“You don’t really have a revolver, do you?” asked Kate as they loaded the parcels into the White truck.
“Why not?” Even in the grips of some strong emotion, Julia was careful with the precious parcels. She saw the last one secured and then looked defiantly at Kate. “Maybe, like Maud, I have an ambition to ‘pot a German.’”
A German—or her old classmate? Julia, Kate remembered, had always been insanely competitive. She’d been first in their class at Smith and never let anyone forget it. Kate squinted at the road, or what had once been a road before the rains had got started on it. Army trucks had carved deep ruts in the mud. What had happened? Had Dr. Stapleton come out tops in an exam? It would be just like Julia to hold a grudge. Kate entertained herself thinking of various possibilities. A thwarted romance? A scholastic competition?
She couldn’t resist needling Julia just a bit. “That Dr. Stapleton—do you think he’d help out with the infirmary once a week? If you went to school with him . . . We could use the extra pair of hands.”
“We don’t need the help,” said Julia flatly.
“Oh, don’t we?” One of Kate’s innovations had been to have all the committees submit weekly reports. She knew exactly how many patients Julia and Dr. Stringfellow had seen last week and how many remained to be seen. The numbers were staggering.
“Not his help,” said Julia fiercely.
Kate looked at her askance. “Is he that bad a doctor?”
“That’s what I should judge, isn’t it?” There was a strange note to Julia’s voice. She took a deep breath, choosing her words very carefully. “His value as a doctor. That’s what matters. As to that . . . I don’t know what kind of doctor he is now. He was an ambitious student. Whether that translates to success in practice, I can’t tell you.”
It was dusk already, a rainy-day dusk, casting Julia into shadow. But Kate could see Julia’s hands clenched on the edge of the bench, as though holding on for dear life. Kate didn’t think she was that bad a driver. They hadn’t hit a pothole for at least a mile.
“I imagine any doctor is better than none,” said Kate, looking sideways at Julia. “Out here.”
“No.” The word exploded from Julia. “You don’t want him at Grécourt. He’s a pig. A vile, rutting pig. He can’t be trusted—”
Julia stopped, closing her lips on the words.
“All right,” Kate said. “No dinner invitations.”
They drove in silence, the dusk thick around them, the rain weeping down off the roof of the White. Kate concentrated on making her way past a cart that had stuck in the mud and been abandoned. A plane whined overhead, a noise so commonplace they barely noticed it now. The night was alive with the distant sound of the guns at the front.

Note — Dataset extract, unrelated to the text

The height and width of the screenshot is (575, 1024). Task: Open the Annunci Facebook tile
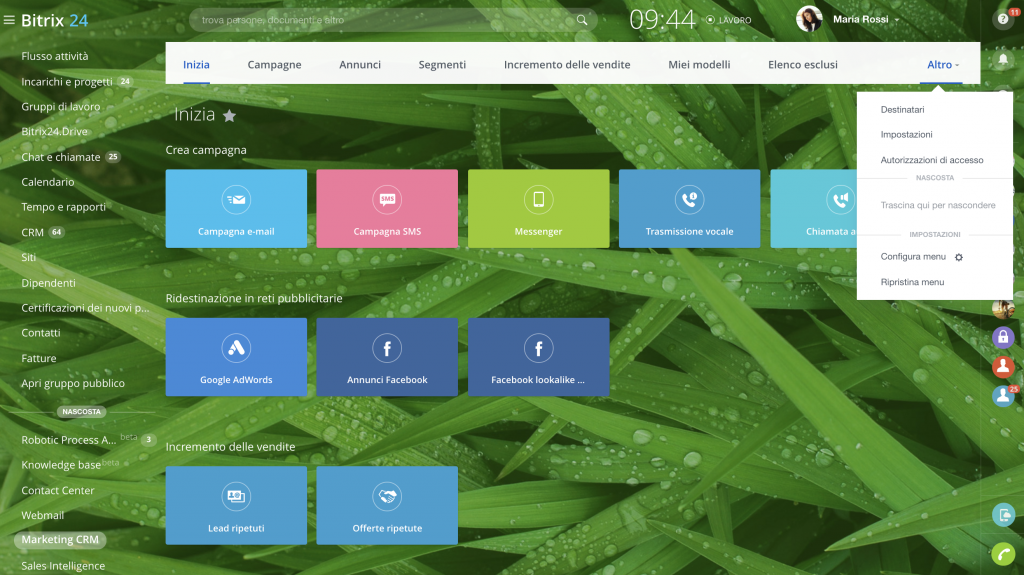tap(387, 357)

Next to her, Julia was very still. It was a brittle, haunted silence. Like a mouse in a hole, although it was really absurd to think of Julia in those terms. There was no one less mouse-like than Julia. But there it was. Not hauteur. Wariness. Worse than wariness. Fear.
Kate thought of the way Julia had looked when Dr. Stapleton had hummed “Auld Lang Syne.” He had made it seem a joke. But Julia had looked—terrified. Sick. She’d never seen Julia look like that before.

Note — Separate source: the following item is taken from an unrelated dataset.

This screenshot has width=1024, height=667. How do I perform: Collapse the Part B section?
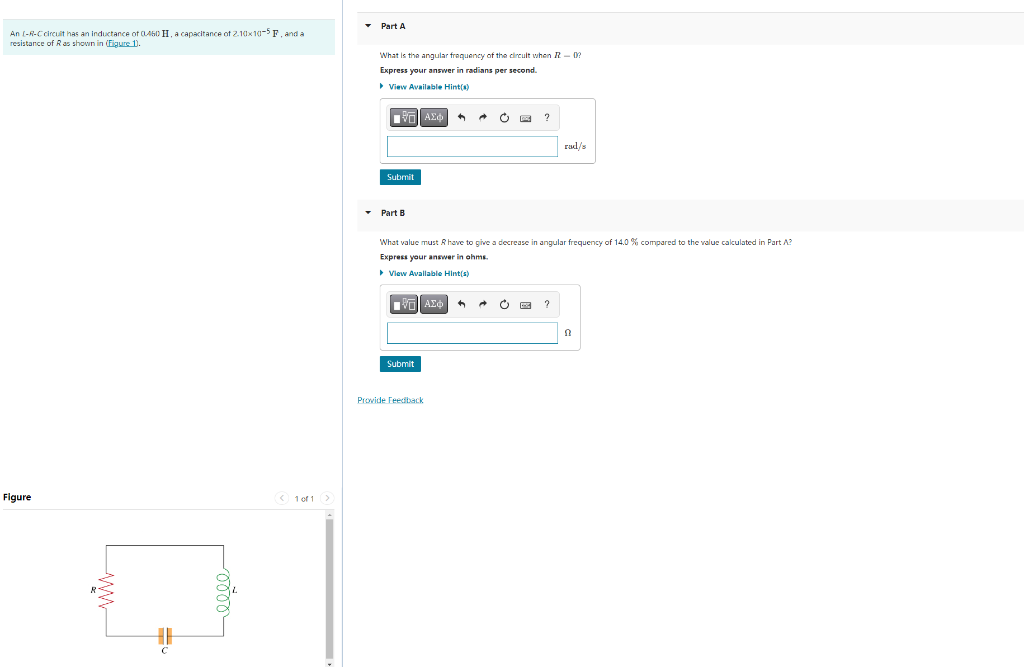click(x=367, y=212)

Or had she? Uncomfortably, Kate remembered the way Julia had stiffened when the doctor in Paris had patted her arm, her insistence on not spending the night where men might walk through her room in Noyon, the way she had frozen when Dr. Stapleton approached them. As if trying to decide whether to fight or run.
But this was Julia. It wasn’t that Kate hadn’t heard of such things—especially here, where Dr. Stringfellow had delivered at least five Boche babies already. But Julia was one of the golden ones. It was the unprotected women who got taken advantage of. The maids and the shopgirls. Not the Julias of the world.

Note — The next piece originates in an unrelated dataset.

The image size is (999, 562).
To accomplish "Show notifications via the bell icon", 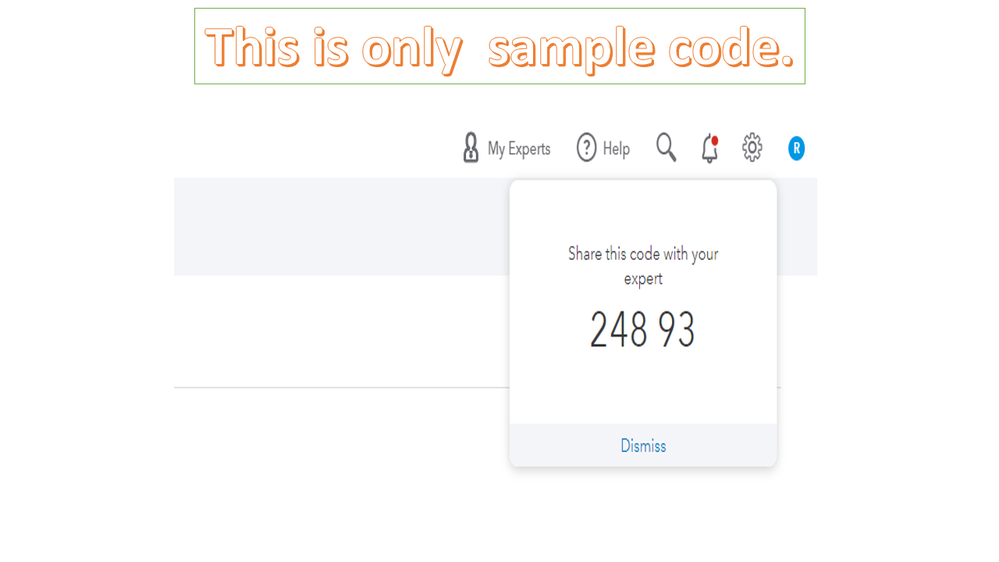I will 709,150.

It was probably just an academic rivalry, Kate told herself. She’d probably got the wrong end of the stick. Julia would laugh at her. No, Julia would be offended. And then she would laugh at her.
“You don’t need a revolver,” Kate said before she could think better of it. “Not if you know where to hit. The best place to strike a man is the nose. He won’t expect it, and if you hit hard with the palm of your hand, you can break it fast. Nails to the eyes also work.”
Julia’s head jerked toward Kate. “Were you also—”
“No.” The single syllable felt like a betrayal. She hadn’t really thought—but there it was. That word also. Everything she hadn’t believed could happen to Julia. Kate swallowed hard. “My stepfather taught me. Just in case. He felt it was something I ought to know.”